Although the Jonny opera was a success, Brecher was dismissed after the Nazis seized power in the spring of 1933, based on the Law for the Restoration of the Professional Civil Service. In the Neue Zeitschrift für Musik, the musicologist Alfred Heuß wrote a malicious commentary on the occasion of the Rienzi performance during the Wagner Festival week on 12 February 1933: "Unsuspecting, Brecher handled his peculiarly small baton for the last time in a Wagner performance."[2] His last appearance in Leipzig was probably Weill's Der Silbersee on 4 March 1933, when he left the podium during the performance because of constant roaring by the SA present, who were attacking his Jewish origins and objecting to the opera. The mayor of Leipzig, Carl Friedrich Goerdeler, granted him leave on 11 March 1933. His path into exile cannot be traced in detail. He conducted the radio orchestra in Leningrad in five concerts. There in 1934, Georges Sébastian wrote:

The terrible years in Germany were a moral humiliation for him. Brecher arrived in Leningrad in a state of great depression. Everything that could happen had happened, but success on the outside was not there. After his second concert we sat together. I had succeeded in making him nominally the leader of the Leningrad orchestra. Brecher said: "Dear friend, there is nothing more to be done – it is over – at my age. One must be able to speak." Despite his gift for languages he could not speak a word. There was something inside him he was not up to. He felt constantly persecuted – he had the obsession that somewhere the Nazis would reach him.[2]

Brecher lived in Berlin for a while, when Erich Ebermayer noted on 13 October 1935 in his diary:

Today I had a shocking encounter in Grunewald. On the lonely narrow paths leading over to the Havel, I never meet anyone in the morning. Only a few deer cross my tracks or I cross theirs. Today, however, I met two people: Gustav Brecher, the former Generalmusikdirektor of Leipzig, and his wife, the daughter of privy councillor Deutsch, the creator of the AEG and friend of Walther Rathenau.
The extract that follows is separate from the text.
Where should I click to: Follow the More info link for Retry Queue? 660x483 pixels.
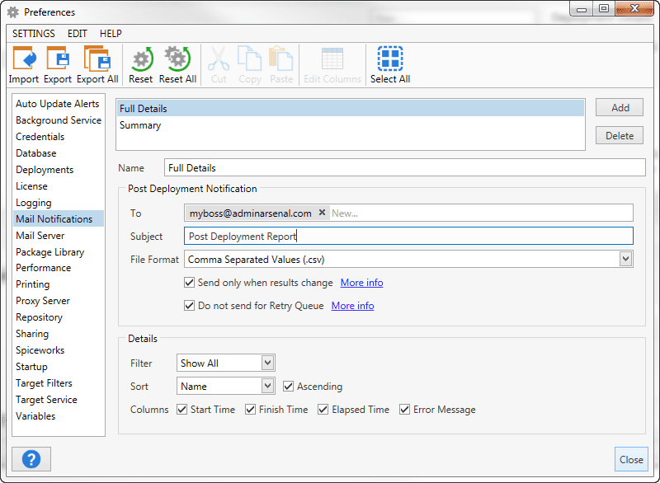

But how much these two people have changed since I was last in Leipzig in their hospitable house! Above all, Brecher himself seems to suffer deeply under the outlawry and to have been struck at the core of his being; he cannot live without music as the true musician he is. Frau Brecher is more vital and visibly willing to survive the Nazis. Both still have their fortunes, live in her beautiful Dahlem house and are, at least materially, independent. But for how much longer? We have a longer political discussion, but Frau Brecher screams out loudly that it will be life-threatening. Fortunately only squirrels are listening. Finally, the Brechers shyly and with embarrassment ask me if I would have any reservations about coming to their house for tea. I happily accept. How times change! What an honor it was to be invited to the "General" in Leipzig…![4]

Brecher moved to Prague, where he had to flee once more in 1938.[2] He spent almost a year in Ostend, from spring 1939 to May 1940, staying first the Hôtel Wellington and then at the Hôtel Littoral, both on the seafront. He was with his wife Gertrud Deutsch (daughter of Felix Deutsch), his mother-in-law, Elisabeth 'Lili' Kahn Deutsch and her housekeeper/maid, Hermine Voigtmann.[5] The latter, who was not Jewish, left Ostend in August 1939[6] The fate of the Brecher family is not known but they disappeared without a trace around May 1940 when the Germans occupied Belgium.[2] Their files in the Algemeen Rijksarchief in Brussels retrospectively state they 'left for England'. It is not certain if they committed suicide or perished at sea.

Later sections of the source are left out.